## INSTRUCTION
Copy word for word the stretch of the records below, from their opening line through the line containing "point(522,24)".

## DATASET CONTENT
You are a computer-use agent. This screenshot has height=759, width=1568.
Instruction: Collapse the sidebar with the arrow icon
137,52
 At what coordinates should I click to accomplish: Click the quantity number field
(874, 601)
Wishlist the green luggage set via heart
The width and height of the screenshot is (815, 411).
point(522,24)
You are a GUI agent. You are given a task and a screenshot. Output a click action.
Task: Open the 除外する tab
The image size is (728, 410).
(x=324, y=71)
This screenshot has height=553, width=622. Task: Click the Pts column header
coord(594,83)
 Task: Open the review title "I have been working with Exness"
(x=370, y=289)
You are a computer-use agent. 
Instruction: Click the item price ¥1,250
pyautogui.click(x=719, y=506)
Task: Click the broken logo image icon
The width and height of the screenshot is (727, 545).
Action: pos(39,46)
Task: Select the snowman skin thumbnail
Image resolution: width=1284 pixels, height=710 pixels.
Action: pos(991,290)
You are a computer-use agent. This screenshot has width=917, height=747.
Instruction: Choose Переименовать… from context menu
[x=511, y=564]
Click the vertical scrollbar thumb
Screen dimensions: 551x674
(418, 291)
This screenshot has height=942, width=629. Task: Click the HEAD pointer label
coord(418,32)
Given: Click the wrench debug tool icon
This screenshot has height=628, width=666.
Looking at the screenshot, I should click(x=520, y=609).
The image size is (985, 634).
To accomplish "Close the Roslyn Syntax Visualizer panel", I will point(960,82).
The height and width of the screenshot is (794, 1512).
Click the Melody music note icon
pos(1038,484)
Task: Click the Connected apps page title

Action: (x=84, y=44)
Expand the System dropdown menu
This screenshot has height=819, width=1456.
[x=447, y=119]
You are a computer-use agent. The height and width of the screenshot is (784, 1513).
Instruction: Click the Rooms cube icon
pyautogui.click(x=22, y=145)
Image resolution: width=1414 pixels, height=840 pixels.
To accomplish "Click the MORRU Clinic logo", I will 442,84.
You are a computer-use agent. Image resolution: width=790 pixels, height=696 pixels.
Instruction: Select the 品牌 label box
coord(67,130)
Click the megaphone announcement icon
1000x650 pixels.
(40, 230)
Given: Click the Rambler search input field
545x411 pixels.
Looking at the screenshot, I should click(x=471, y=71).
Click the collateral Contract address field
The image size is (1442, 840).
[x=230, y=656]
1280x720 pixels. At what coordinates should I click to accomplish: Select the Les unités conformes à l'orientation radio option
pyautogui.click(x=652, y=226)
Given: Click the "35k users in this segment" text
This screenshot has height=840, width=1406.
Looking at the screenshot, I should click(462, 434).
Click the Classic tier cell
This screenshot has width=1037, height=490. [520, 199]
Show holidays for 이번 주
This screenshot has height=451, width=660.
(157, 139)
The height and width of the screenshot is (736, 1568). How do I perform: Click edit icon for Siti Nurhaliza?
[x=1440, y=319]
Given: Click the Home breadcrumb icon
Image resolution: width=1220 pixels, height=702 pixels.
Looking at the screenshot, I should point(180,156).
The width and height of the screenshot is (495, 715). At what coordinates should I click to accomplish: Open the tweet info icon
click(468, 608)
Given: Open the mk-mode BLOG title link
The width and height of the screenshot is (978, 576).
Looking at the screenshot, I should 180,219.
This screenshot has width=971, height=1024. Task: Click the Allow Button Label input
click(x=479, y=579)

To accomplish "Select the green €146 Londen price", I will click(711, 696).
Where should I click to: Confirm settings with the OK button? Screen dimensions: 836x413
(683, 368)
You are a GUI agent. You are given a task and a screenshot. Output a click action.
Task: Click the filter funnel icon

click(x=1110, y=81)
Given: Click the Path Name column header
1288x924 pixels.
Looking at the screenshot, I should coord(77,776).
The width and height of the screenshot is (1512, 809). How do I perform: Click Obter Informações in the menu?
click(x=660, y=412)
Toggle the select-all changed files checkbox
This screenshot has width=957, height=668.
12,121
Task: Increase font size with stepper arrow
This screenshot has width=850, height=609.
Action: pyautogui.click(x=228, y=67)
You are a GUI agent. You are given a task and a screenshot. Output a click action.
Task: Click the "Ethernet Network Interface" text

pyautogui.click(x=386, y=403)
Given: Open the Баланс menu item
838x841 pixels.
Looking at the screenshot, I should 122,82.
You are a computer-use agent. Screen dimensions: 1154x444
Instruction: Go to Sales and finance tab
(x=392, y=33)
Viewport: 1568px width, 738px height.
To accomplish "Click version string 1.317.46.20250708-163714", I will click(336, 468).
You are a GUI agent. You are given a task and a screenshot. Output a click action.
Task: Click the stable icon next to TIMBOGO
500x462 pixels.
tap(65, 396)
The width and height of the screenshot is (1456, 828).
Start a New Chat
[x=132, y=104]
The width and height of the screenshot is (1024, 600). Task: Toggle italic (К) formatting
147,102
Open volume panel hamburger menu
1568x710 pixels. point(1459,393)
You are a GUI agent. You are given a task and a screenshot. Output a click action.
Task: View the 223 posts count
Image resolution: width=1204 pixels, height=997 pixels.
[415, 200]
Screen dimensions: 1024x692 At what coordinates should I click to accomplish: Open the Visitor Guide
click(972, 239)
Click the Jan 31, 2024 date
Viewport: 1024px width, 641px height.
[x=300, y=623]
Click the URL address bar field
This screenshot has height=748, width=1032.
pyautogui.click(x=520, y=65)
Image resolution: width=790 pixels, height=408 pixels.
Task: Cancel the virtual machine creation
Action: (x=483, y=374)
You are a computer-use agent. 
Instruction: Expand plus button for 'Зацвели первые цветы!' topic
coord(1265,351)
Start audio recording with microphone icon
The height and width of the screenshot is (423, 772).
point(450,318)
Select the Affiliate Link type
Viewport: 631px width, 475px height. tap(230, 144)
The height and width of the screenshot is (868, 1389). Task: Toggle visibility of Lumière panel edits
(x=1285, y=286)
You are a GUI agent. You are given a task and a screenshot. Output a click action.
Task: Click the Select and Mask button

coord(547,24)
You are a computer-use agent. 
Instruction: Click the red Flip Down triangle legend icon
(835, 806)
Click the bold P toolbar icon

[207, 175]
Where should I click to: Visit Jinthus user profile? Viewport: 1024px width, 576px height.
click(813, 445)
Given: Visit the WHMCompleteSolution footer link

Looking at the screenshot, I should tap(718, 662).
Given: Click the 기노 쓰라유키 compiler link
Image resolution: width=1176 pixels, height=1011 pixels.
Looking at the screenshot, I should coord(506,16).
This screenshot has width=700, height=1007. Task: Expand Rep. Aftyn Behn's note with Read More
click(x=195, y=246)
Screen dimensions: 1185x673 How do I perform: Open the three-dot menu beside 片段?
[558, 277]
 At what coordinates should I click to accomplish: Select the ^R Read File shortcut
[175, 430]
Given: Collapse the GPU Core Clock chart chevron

## EXERCISE SOLUTION
You are a computer-use agent. This screenshot has height=759, width=1568.
Instruction: Collapse the sidebar with the arrow icon
137,52
 At what coordinates should I click to accomplish: Click the quantity number field
(874, 601)
Wishlist the green luggage set via heart
The width and height of the screenshot is (815, 411).
point(522,24)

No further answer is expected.